I just got back from my second JRF board meeting and hope to post thoughts about that soon. For now, i came across a fascinating Tom Segev article in the NYTimes considering whether Israel should have taken the West Bank in the 1967 war.
Leading Israeli policy planners had determined six months before the Six-Day War that capturing the West Bank would be bad for the country. Recently declassified Israeli government documents show that according to these policy planners, taking over the West Bank would weaken the relative strength of Israel’s Jewish majority, encourage Palestinian nationalism and ultimately lead to violent resistance.

There was general agreement that it would be to Israel’s advantage for King Hussein of Jordan, whose country controlled the West Bank, to remain in power: he had, in effect, accepted Israel’s existence, so Israel naturally had an interest in strengthening his regime.

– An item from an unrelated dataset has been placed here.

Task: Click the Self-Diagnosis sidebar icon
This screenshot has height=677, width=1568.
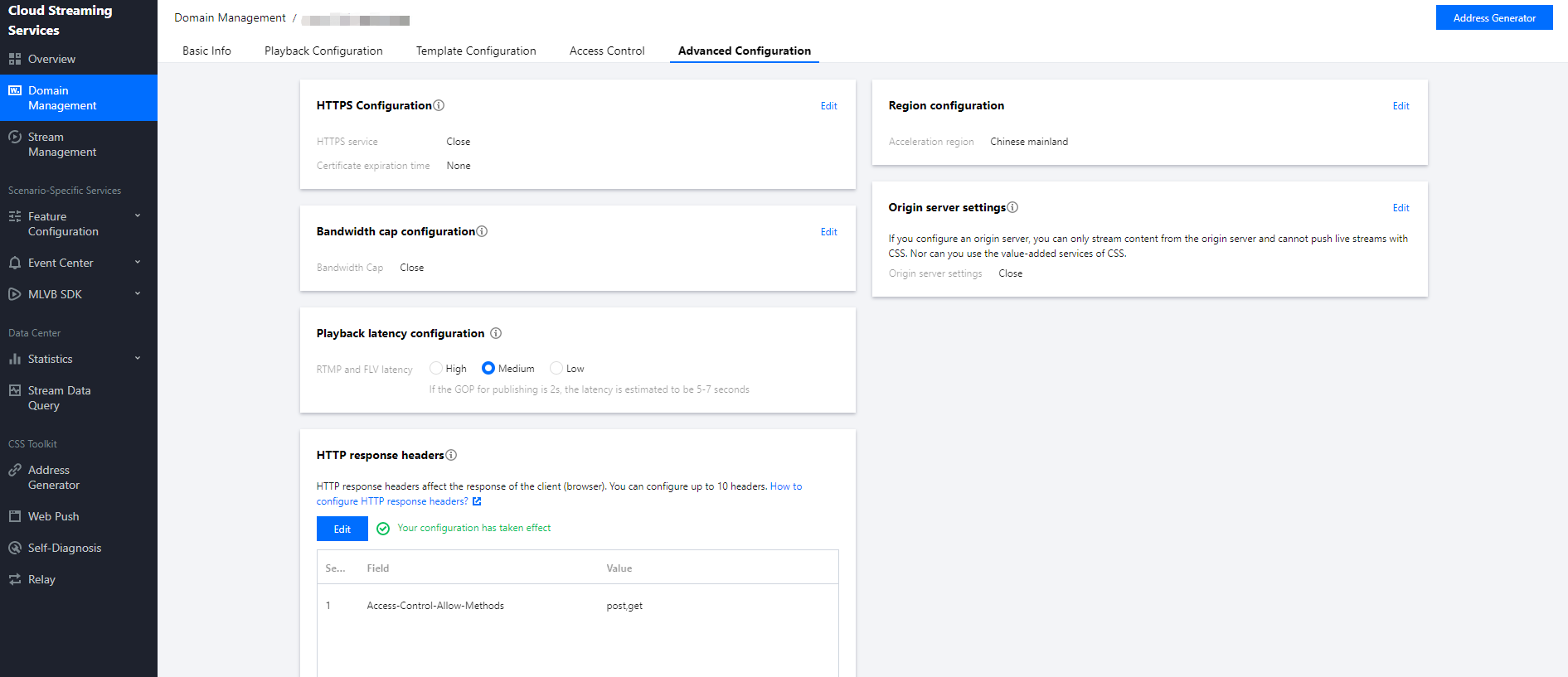Action: pyautogui.click(x=15, y=548)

Hussein was also endeavoring to unify the West Bank with the East Bank and was encouraging West Bank Palestinians to migrate to the east. Over the preceding 15 years, the number of Palestinians who had left the West Bank for the east had reached 200,000. Moreover, approximately 100,000 Palestinians had left Jordan altogether. Hussein’s effort to integrate Palestinians was “a positive phenomenon from Israel’s point of view,” concluded the final position paper that emerged from that winter’s discussions. Hussein was acting to eradicate the Palestinian question, and this was an excellent reason not to take the West Bank away from him.

But when Jordan attacked the Israeli part of Jerusalem on the first day of the conflict, all reason was forgotten.
What foresight! What failure!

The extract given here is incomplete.